After a few hours of rest and catching up on writing and reading assignments, our group convened at Davis Family Library for the main event of the day: a panel discussion about Bees and Climate Change, featuring Bill McKibben, environmentalist and Schumann Distinguished Scholar; Kirk Webster, apiarist and owner of Champlain Valley Bees & Queens; Helen Young, evolutionary field biologist and professor of Biology; and Dara Scott, director of the Native Irish Honey Bee Society.
Bill McKibben referenced Pope Francis’ new encyclical on climate change and talked of the increased negative effects of climate change on bees and on food availability worldwide. “Bees serve as roving indicators of the health of everything,” he said – and with increased reports of colony collapse, that “everything” is looking extremely unwell. To cope, our current focus on increasing yields will have to give way to breeding for durability in the face of erratic weather patterns and seasonal shifting. He noted that we are leaving the relatively stable 12,000 year-old Holocene era and entering an unpredictable Anthropocene.

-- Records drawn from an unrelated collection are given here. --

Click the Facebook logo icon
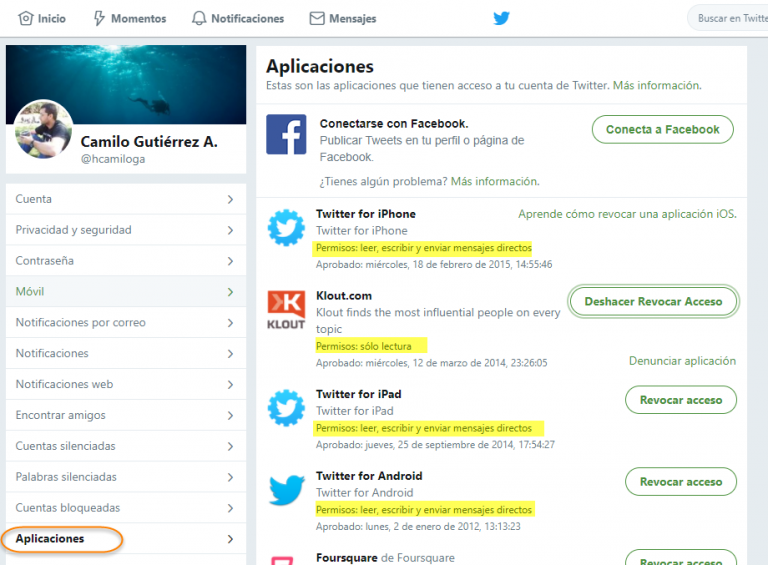 [x=286, y=134]
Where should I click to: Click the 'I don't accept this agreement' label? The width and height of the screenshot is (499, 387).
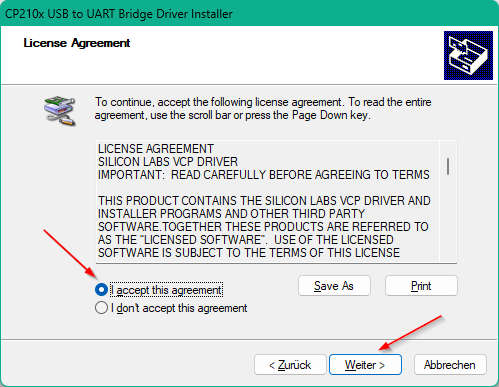click(179, 308)
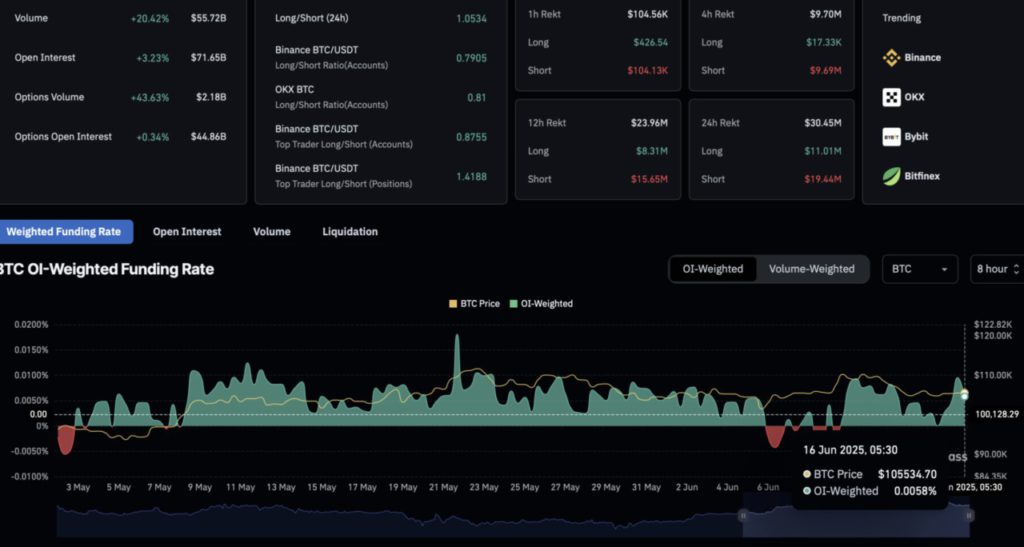The image size is (1024, 547).
Task: Switch to the Open Interest tab
Action: click(187, 231)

Kirk Webster spoke of his efforts at breeding queens for resistance to several viruses carried by mites which have devastated honeybee colonies. It used to be that only five percent of his bees would not survive a Vermont winter; in recent years, the number has been as much as half. He is using old-new techniques that were understood in the early 1900s, but were forgotten until now. He takes from his mentor Sir Robert Howard the axiom that pests and disease should be regarded as friends and allies. Bees that he propagated from survivors in the past five years, he says, have become better bees.

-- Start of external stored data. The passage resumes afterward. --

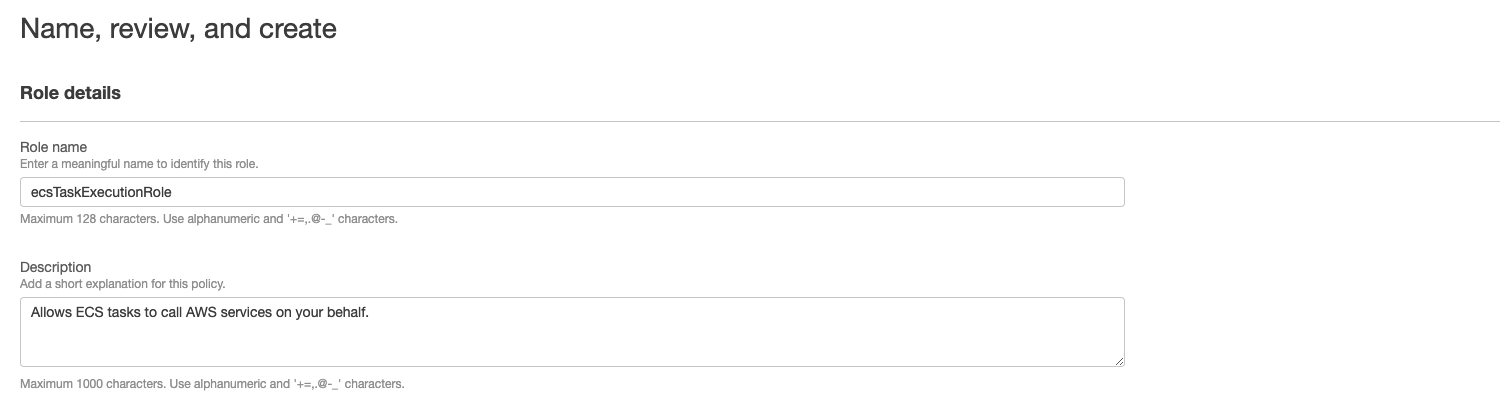Click the "Description" field label
The image size is (1509, 414).
pyautogui.click(x=55, y=267)
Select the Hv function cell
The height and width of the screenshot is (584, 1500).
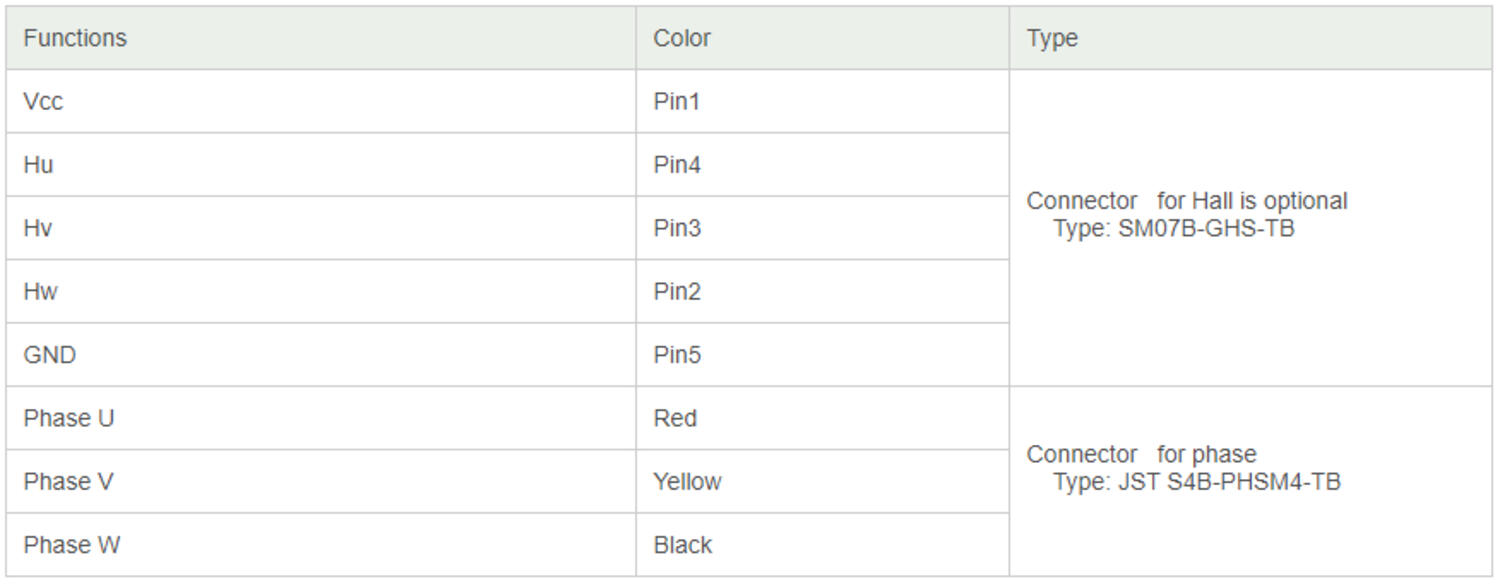point(321,228)
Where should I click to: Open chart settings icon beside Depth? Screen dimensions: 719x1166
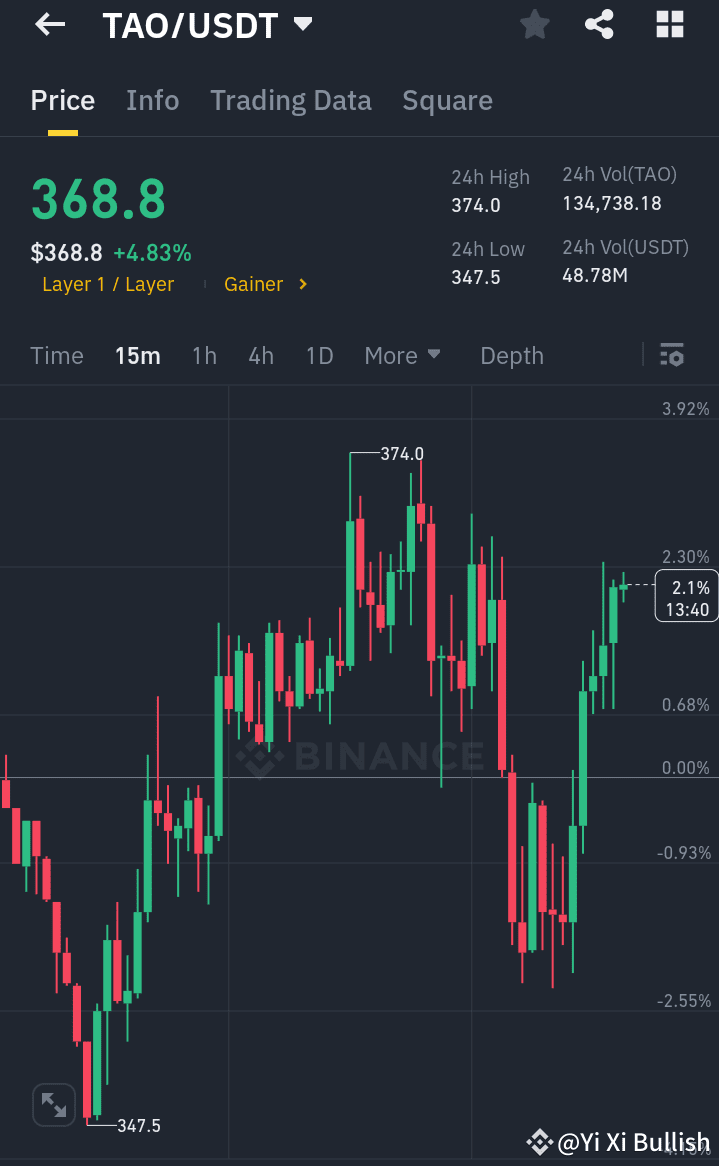point(671,355)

Helen Young spoke of the biology of wild bumblebees and how they contribute to our food supply. Plants in the tomato family (tomato, potato, eggplant, and pepper) and all the berries people eat rely on “buzz pollination,” a vibrational technique peculiar to bumblebees. Bumblebees live in small colonies and only the queen overwinters. When she emerges in spring, she must find flowering plants to survive. It has been observed that Vermont springs have been starting sooner; if the timing of her emergence is off, the queen will die and the colony will not propagate. And neither will the plants that rely on pollination by bumblebees.

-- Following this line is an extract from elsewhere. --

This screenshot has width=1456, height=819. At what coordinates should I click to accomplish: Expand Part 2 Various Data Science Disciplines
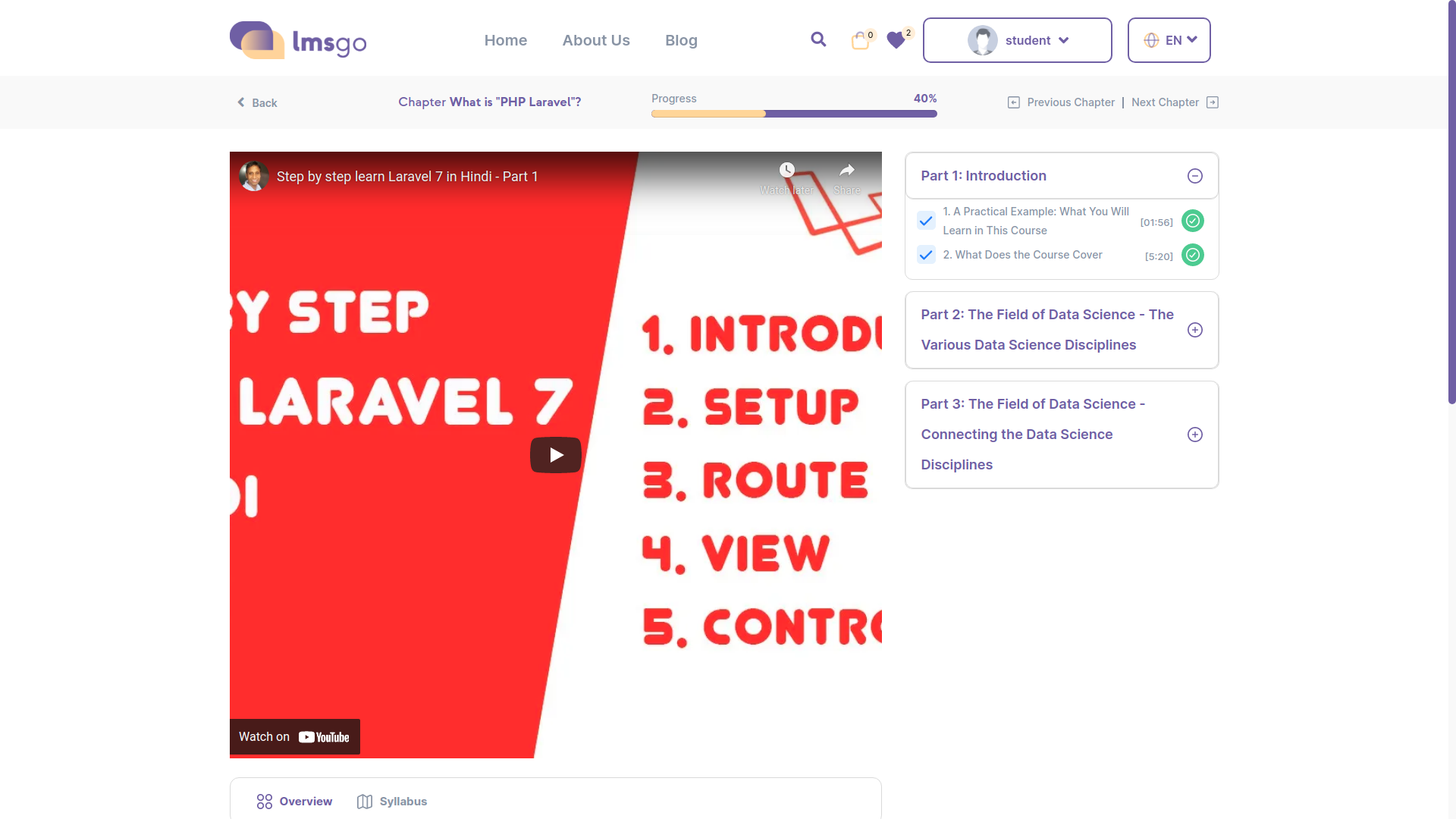coord(1195,330)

Dara Scott spoke of efforts in Europe to combat increasing genetic homogeneity of honey bees and subsequent lack of resistance to viruses carried by mites. His efforts and that of the Native Irish Honey Bee Society are to bring wild bees back to Europe. Ireland and Russia may be the last places outside of Asia that have the genetic material to strengthen immunity in bees. However, Asian bees are the ones that apparently introduced several of these viruses to European colonies. Isolation of European bees from these influences is part of the strategy of the Society.
The questions for the panel continued into the late evening hours of June 18. Our students were joined by videoconference by Food Works students from Louisville, KY, and Washington, DC. The voluminous information exchange was enlightening but often disturbing as well.
Next day, June 19, was a day that engaged the senses as well as the intellect, specifically the sense of taste. After tramping around among the new plantings and established eco-certified apple trees of Sunshine Orchards in the early a.m. with cider-maker Ben Calvi, the group adjourned to Woodchuck Cider for samples of that company’s renowned brew. After lunch, this sensuous experience was followed by another at Lincoln Peak Vineyard. Here, after a walk-around and a discussion of wine-making, the group sampled five wines produced by second-generation owner and vintner Sarah Granstrom.